We looked at the service's staff recruitment practices and found that appropriate safety checks were carried out to ensure the suitability of staff to work with vulnerable people.

Discussions with people who lived there, staff and the manager confirmed there were sufficient staffing levels to meet people's assessed needs. One person said, 'When I activate my nurse call alarm the response is pretty good.'

People had access to the home's complaints policy. The people we spoke with confirmed their awareness of this policy and said they felt confident to share any concerns with staff or the manager.

15 February 2012

During an inspection looking at part of the service

The purpose of this visit was to establish what action the service provider has taken since our last site visit which was carried out on 28 June 2011, to ensure compliance and to improve the service delivery.

A manager has recently been appointed and we were informed that the necessary actions are being taken to register the manager with us.

Care plans are currently in the process of being reviewed to provide more information to support staff's understanding of people's care needs.

One person who uses the service said, 'The staff are alright and the food is good.'

Another person told us, 'I'm happy living here; the staff are very kind and talk to me nicely.'

The service provider has taken the necessary action to ensure sufficient heating and hot water supplies. One person who lives there said, 'The home is always warm and there is always plenty of hot water for a shower or bath.'

Sufficient staffing levels were provided to meet people's needs. One person who uses the service said, 'When I press the buzzer (nurse call alarm), the staff come quickly.'

Efforts had now been made to ensure staff receive safeguarding training to ensure they have the skills to recognise potential abuse and to protect people from this.

Efforts had been made to improve the management of people's prescribed medicines.

One person who uses the service said they receive their medicines when they need them and they were happy with the support they receive.

28 June 2011

During an inspection looking at part of the service

One person who lives there said, 'I like the home.' 'The staff are nice and they talk to you properly." They also told us they are free to go out into the garden when they want to.
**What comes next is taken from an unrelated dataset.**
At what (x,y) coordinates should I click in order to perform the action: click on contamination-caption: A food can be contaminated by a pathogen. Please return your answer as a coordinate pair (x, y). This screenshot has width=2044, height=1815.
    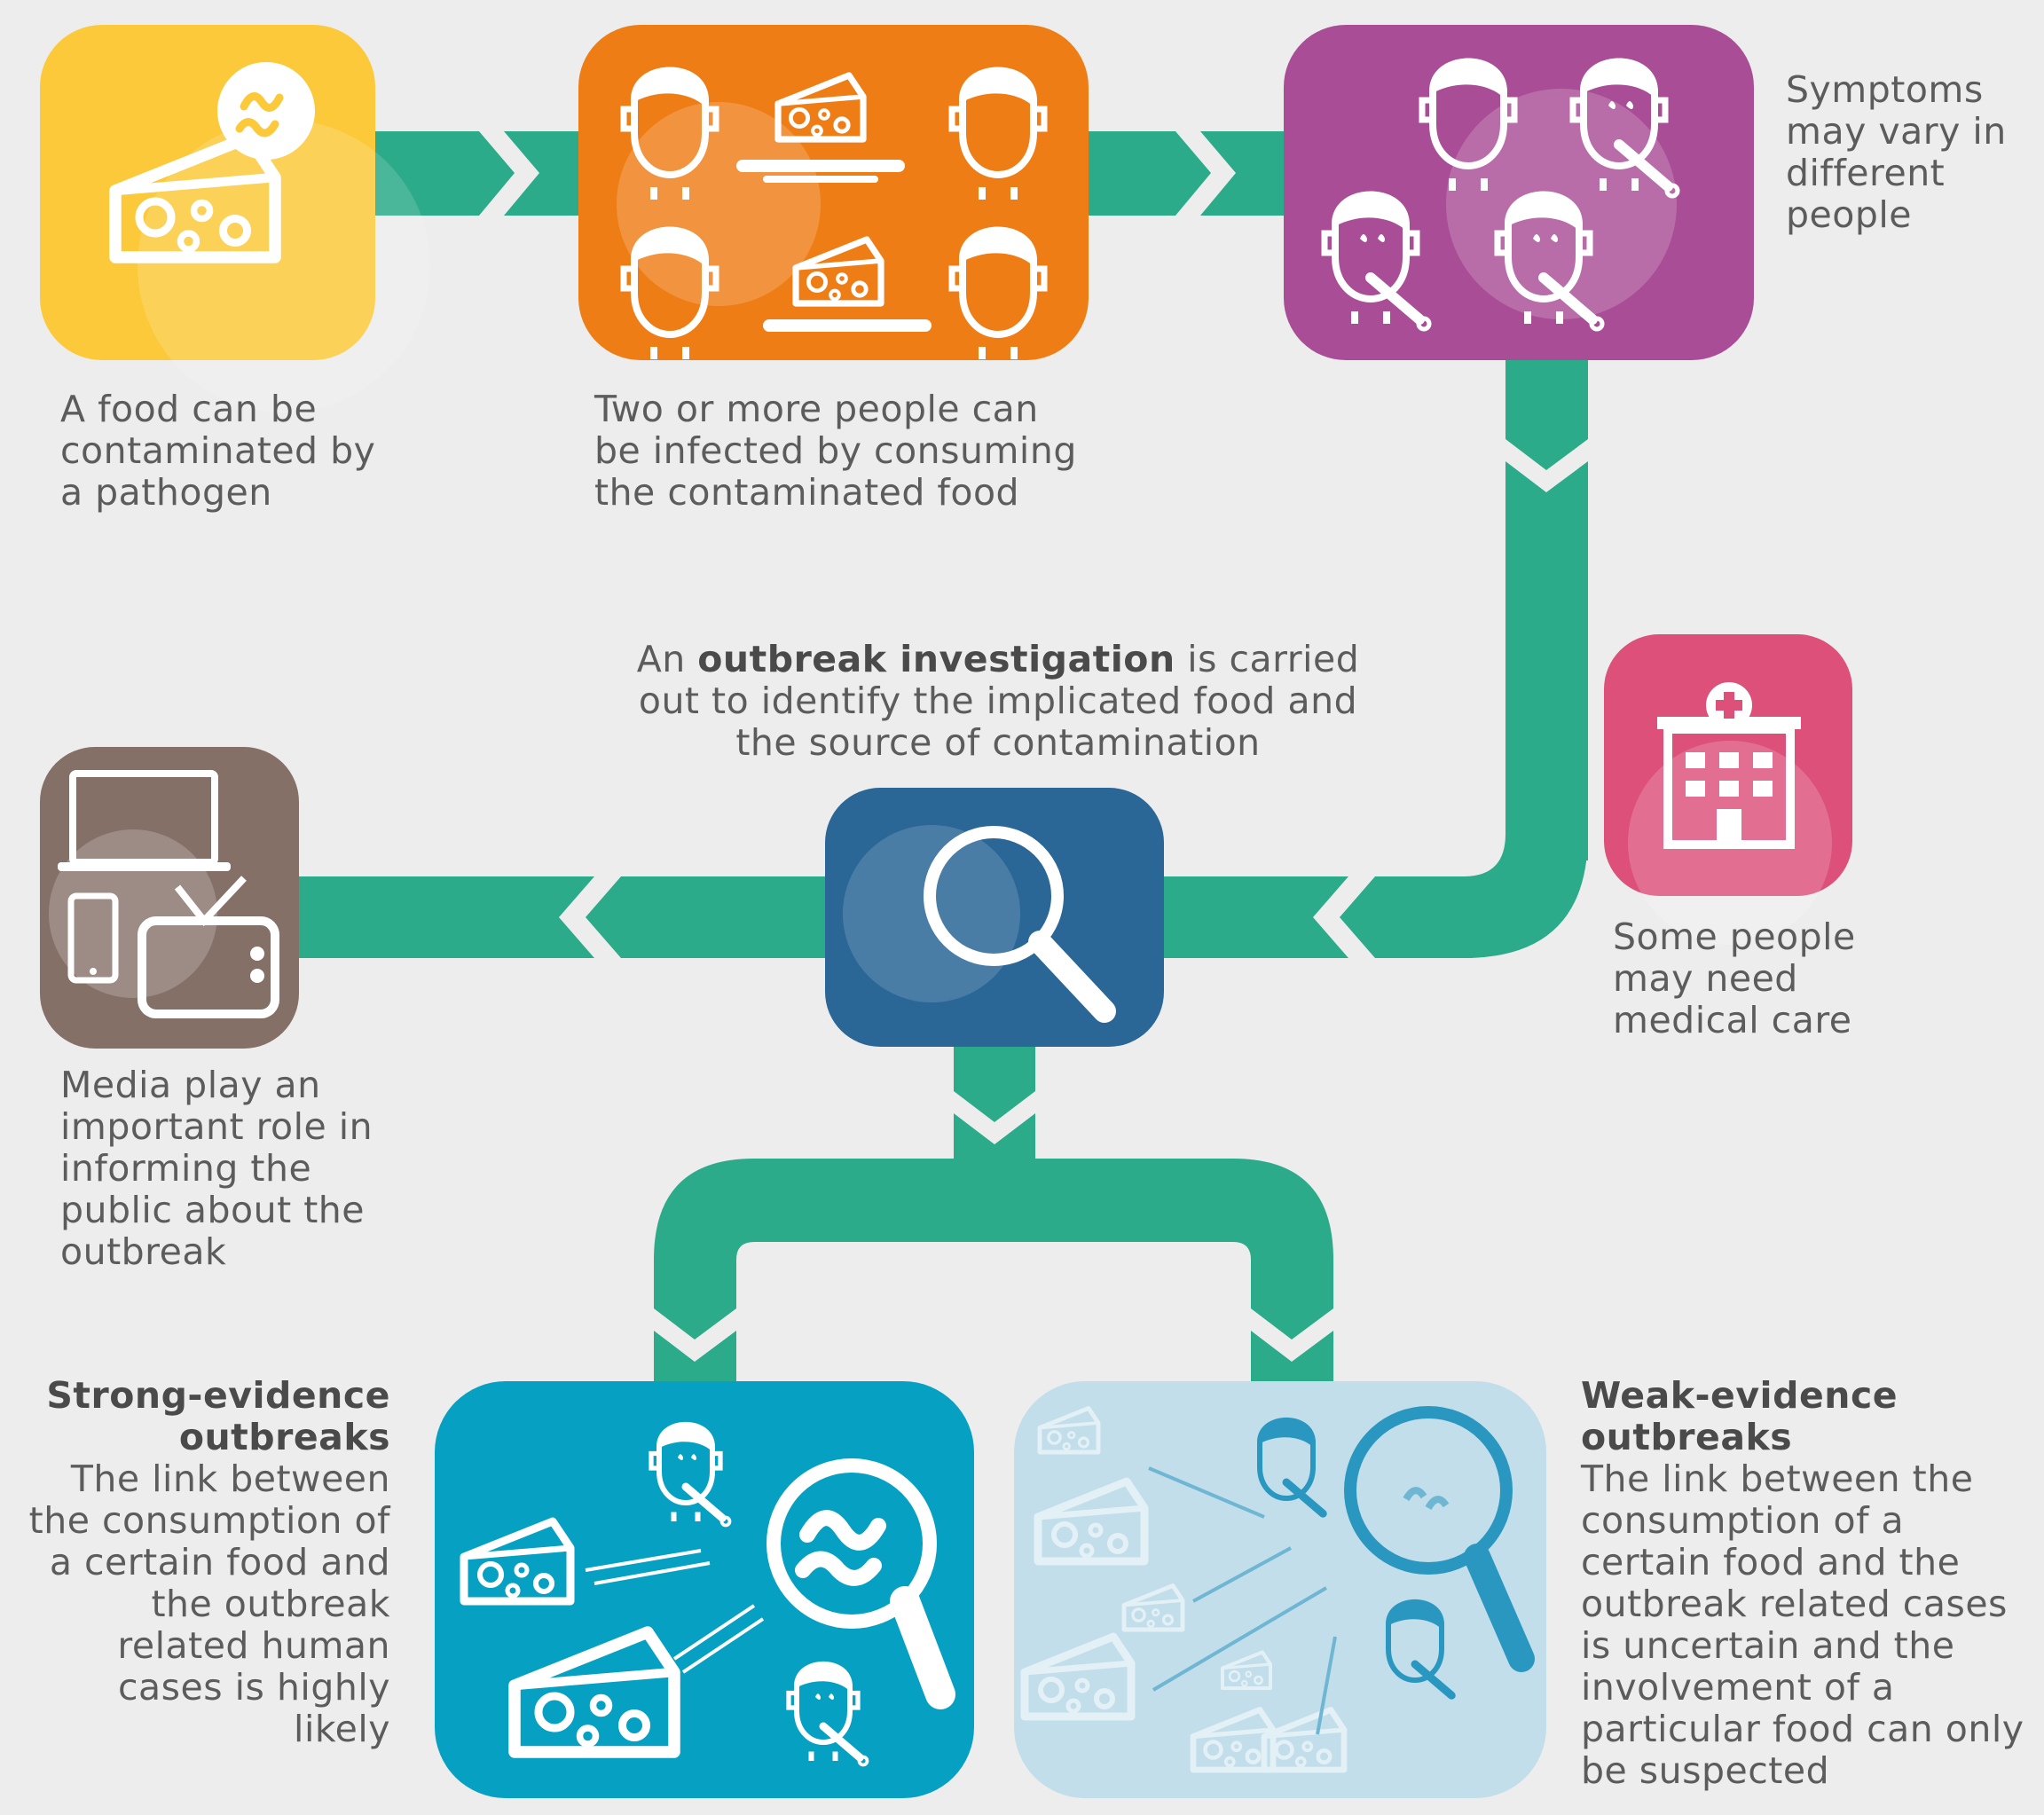
    Looking at the image, I should click on (218, 451).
Another person told us, 'The staff do ask me how I would like to be cared for.'

One person said, 'I'm happy with the care given to me.'

Two people confirmed having access to relevant healthcare professionals when needed.

We observed that staff were always nearby to assist people when needed.

We saw staff participating in pastimes with people.

Relevant information on how to safeguard people from abuse were in place but not all staff have received safeguarding training to ensure they have the skills to recognise abuse and protect people.

There are insufficient records in place to tell staff how to best manage behaviours that challenge the service.

We saw that work was still in progress to ensure people have access to sufficent heating and hot water supplies.

16 March 2011

During an inspection in response to concerns

People we spoke with were generally happy with their care one person said 'They look after us well, we can't complain". However, this person did have a sore which hey were concerned about and said 'Will my sore ever heal? I've got a big hole".

People we spoke with did not say anything about infection control within the location. Two people did make the following comments about the cleanliness, 'Nice clean room, they always keep it nice'. 'It's ok. Never smells and is clean'.

13 December 2010

During an inspection in response to concerns

People told us briefly about their experiences of living at Wrottesley Park House Care Home. These are some of the things they said;

"I have a lie down in the afternoon which is good." "Yes they encourage me to have meat and milk. I like the food it is good". "Yes have not had this one long.' (which related to a new cushion the person was supposed to have).

'The heating has been broken, its warm enough today but it was cold the other day'.

"The staff are very nice. They really do look after me. They are kind and make us laugh". "All staff are nice, friendly and kind".